If your answer was yes to all these questions, perhaps a doctor, psychopedagogue or neuropsychologist can help you to be sure of a possible diagnosis.

Famous with dyslexia

Several famous people have dyslexia. Learning disability does not mean that you cannot achieve success in life. Among these people are:

  • Albert Einstein;
  • Agatha Christie;
  • Cher;
  • Henry Ford;
  • Steven Spielberg;
  • Robin Willians;
  • Winston Churchill;
  • Whoopi Goldberg.

These are just a few of the people who became famous even with dyslexia. The majority listed here are actors who need to read the scripts, but the list is not composed only of these professionals. Agatha Christie was a great mystery writer, despite the problems caused by dyslexia.

Common questions

Is dyslexia a boy thing?

No ! It is true that dyslexia affects boys more than girls. Depending on the study, the proportion can reach up to 4 cases in boys for each case in girls, but the condition can still affect girls.

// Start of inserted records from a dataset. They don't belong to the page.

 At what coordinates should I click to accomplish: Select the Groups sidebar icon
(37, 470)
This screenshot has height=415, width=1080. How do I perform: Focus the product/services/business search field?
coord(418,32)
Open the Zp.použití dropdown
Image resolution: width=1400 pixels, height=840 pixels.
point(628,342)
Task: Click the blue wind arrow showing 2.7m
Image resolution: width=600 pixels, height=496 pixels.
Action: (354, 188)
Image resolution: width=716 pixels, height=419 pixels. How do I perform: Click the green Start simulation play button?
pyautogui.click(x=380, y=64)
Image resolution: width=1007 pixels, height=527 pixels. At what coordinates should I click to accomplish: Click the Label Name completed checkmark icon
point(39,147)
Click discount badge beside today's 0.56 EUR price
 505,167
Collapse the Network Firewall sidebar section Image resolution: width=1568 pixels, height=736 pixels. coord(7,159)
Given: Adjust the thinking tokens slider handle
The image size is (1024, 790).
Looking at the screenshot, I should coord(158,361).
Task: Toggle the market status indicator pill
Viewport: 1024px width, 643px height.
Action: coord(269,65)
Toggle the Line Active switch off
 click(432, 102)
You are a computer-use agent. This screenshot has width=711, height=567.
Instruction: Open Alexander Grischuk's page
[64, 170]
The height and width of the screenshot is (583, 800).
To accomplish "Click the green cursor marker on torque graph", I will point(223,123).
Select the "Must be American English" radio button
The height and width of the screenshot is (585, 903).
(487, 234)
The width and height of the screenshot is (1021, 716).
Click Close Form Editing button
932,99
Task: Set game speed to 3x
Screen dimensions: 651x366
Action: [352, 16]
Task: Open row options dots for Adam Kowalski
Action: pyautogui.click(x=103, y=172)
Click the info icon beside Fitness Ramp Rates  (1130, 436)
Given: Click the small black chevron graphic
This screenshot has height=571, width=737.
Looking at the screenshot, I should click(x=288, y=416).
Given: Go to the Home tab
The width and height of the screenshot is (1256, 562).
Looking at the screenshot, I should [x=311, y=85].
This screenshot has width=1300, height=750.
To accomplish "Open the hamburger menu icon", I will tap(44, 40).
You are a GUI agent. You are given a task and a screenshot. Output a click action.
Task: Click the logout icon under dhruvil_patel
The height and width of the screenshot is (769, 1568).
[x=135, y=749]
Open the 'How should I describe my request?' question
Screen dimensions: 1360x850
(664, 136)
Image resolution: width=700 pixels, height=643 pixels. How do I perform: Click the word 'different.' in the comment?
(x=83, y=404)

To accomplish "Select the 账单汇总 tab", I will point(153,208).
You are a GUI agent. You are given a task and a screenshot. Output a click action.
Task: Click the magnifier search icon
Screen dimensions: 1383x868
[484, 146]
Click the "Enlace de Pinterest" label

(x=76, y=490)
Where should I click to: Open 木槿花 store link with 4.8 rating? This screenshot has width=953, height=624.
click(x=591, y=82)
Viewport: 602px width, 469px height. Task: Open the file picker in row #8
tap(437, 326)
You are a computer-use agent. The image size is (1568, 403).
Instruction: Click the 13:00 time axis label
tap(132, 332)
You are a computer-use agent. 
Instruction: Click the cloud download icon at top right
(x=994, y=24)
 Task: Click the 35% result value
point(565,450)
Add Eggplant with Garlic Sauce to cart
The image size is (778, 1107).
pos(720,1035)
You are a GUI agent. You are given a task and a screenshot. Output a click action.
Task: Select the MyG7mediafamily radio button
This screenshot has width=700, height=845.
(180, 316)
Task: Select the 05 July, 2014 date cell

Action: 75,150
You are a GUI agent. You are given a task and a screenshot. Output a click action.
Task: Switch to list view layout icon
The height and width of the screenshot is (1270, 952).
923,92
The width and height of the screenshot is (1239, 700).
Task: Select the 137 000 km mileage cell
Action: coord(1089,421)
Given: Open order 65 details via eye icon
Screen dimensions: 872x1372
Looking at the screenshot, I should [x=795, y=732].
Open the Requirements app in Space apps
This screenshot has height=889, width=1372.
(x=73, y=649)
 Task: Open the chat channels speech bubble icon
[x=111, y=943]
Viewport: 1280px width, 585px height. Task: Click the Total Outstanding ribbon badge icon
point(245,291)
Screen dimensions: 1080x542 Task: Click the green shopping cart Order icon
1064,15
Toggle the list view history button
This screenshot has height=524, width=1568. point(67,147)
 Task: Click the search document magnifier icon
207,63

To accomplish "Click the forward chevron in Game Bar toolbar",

It is also more common for dyslexia to be identified by teachers more frequently in boys. There are studies that indicate that the cause of this difference in schools is the behavior between the sexes.

While girls try to deal silently with the problem, boys tend to become more undisciplined due to frustration with dyslexia, which attracts the attention of teachers.

Is dyslexia a sign of low intelligence?

No ! Dyslexia does not affect intelligence and children of all cognitive levels may have the condition. The disorder is a word processing difficulty and has nothing to do with intelligence.

Is dyslexia a vision problem?

No . One of the main problems with dyslexia is in understanding how sounds relate to the symbols that are the letters. The person with dyslexia finds it difficult to connect one thing to another, but the vision has nothing to do with it.

What is the meaning of dyslexia?

The word dyslexia comes from the union of the Greek words DYS, which means “difficulty with” and LEXIS, which means “word”. It is literally “difficulty with the word”.


Dyslexia can cause problems in reading and writing, but with the support of educators, the child can grow and live with the condition in order to get around and deal with difficulties.